Ce qu’on entend quand on écoute chanter les rivières de Barney Norris (traduit de l’anglais par Karine Lalechère). Seuil, 2017. 300 pages. 20,00 euros.










mercredi 4 octobre 2017

Paroles d’honneur - Leïla Slimani et Laetitia Coryn

« Toute ma vie j’ai vécu un combat intérieur entre la volonté de me libérer de la tyrannie du groupe et la crainte que cela n’entraîne l’effondrement des structures traditionnelles à partir desquelles je m’étais construite. »
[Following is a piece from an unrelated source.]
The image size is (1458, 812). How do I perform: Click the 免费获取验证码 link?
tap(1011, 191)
La « hchouma ». Cette injonction très utilisée dans la société marocaine renvoie à un code moral tacite. Son sens oscille entre la honte et la pudeur : « être bien élevé, être un bon citoyen, c’est aussi avoir honte ». Les femmes marocaines rencontrées par Leïla Slimani font souvent référence à la hchouma quand elles parlent de leur vie intime. Etre vierge ou épouse, il n’y a pas d’autres choix. La soumission plutôt que la transgression, il n’y a pas d’autre choix. En apparence du moins. Car peu à peu les lignes bougent. Certes doucement, mais le frémissement est là, indiscutable.
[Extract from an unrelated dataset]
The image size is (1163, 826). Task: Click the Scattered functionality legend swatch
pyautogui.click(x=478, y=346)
Ces femmes, Leïla Slimani les a rencontrées au cours d’une tournée promotionnelle effectuée au Maroc après la publication de son premier roman « Dans le jardin de l’ogre », où elle abordait sans tabou la question de l’addiction sexuelle. Face à l’écrivaine, la parole se libère. Les faits rapportés sont édifiants : IVG clandestine, reconstruction de l’hymen, adultère et homosexualité punis par la loi, impossibilité de rester célibataire sans être durement jugée, violeur pouvant échapper à la prison en épousant sa victime (ce tristement célèbre article 475 du code pénal a finalement été abrogé par les députés en 2014 après le suicide d’une adolescente de 15 ans ayant dû se marier avec celui qui l’avait agressée), etc.
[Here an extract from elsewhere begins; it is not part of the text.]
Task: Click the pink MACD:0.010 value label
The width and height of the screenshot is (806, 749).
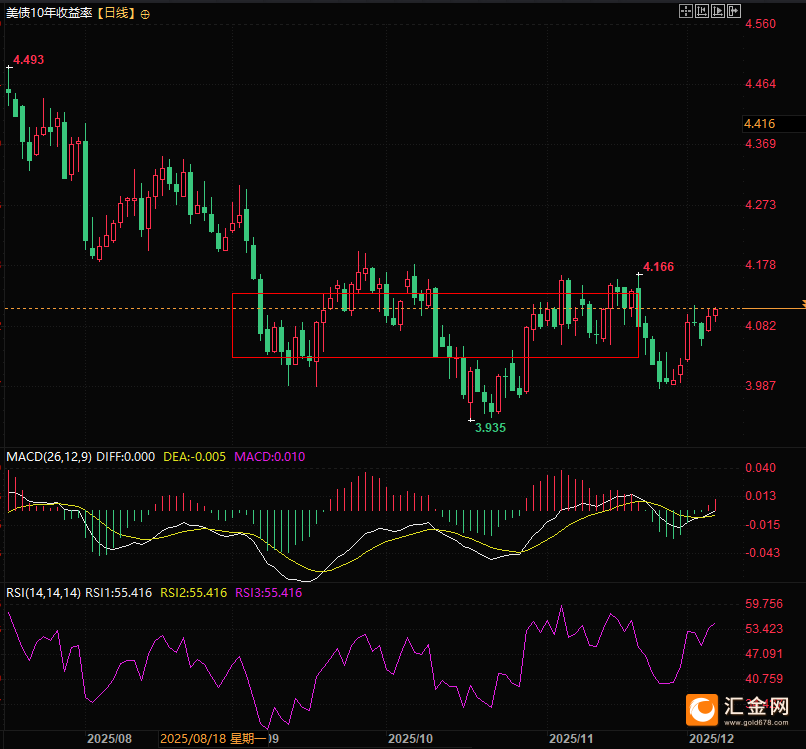Action: pos(270,456)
A travers les propos de ces femmes se dresse le portrait d’un pays oscillant entre hypocrisie et schizophrénie. Un pays qui élève la pudeur en vertu absolue mais est « le cinquième consommateur mondial de pornographie sur internet ». Une société patriarcale où suinte chez les hommes autant de frustration que de peur de voir éclore des femmes fortes qui assument leur sexualité et s’assument en dehors du groupe. Un pays d’où se dégage un terrible manque d’éducation sexuelle et où la religion est brandie comme un étendard pour mettre un terme à toute tentative de discussion : « Dès qu’on veut vous dominer on vous assène cette phrase : c’est le coran qui le dit ». C’est instructif et sans langue de bois mais ce n'est pas non plus provocateur ou rentre dedans. Le jugement est à charge mais la volonté d’explication apporte une lumière bienvenue sur « les racines du mal ».

Un album courageux, militant et engagé qui décrit une situation effarante avec beaucoup de calme et d’intelligence, avec une réflexion et une sincérité qui honore chaque femme ayant osé se livrer sans retenue. Surtout l’espoir demeure de voir les choses changer et la société évoluer peu à peu. Croisons les doigts pour qu’un retour en arrière obscurantiste ne vienne pas mettre à mal les rares signaux d’émancipation émergeant à l’heure actuelle.

Je laisse le dernier mot à Leïla Slimani, il me semble que tout est dit dans sa conclusion :

« Tous ces témoignages confirment le rôle central que joue la place de la femme dans ces problématiques. Malgré les avancées législatives, malgré l’évolution de la société, le corps de la femme reste contraint par le groupe. Avant d’être un individu, une femme est une mère, une sœur, une épouse, une fille, garante de l’honneur familial, et, pire encore, de l’identité nationale. Sa vertu est un enjeu public.
Il reste à inventer la femme qui ne serait à personne, qui n’aurait à répondre de ses actes qu’en tant que citoyen lambda et pas en fonction de son sexe. La femme qui pourrait s’affranchir de la qa’ida, c’est-à-dire de la norme, de la coutume admise par tous. »

Paroles d’honneur de Leïla Slimani et Laetitia Coryn. Les Arènes, 2017. 105 pages. 20,00 euros.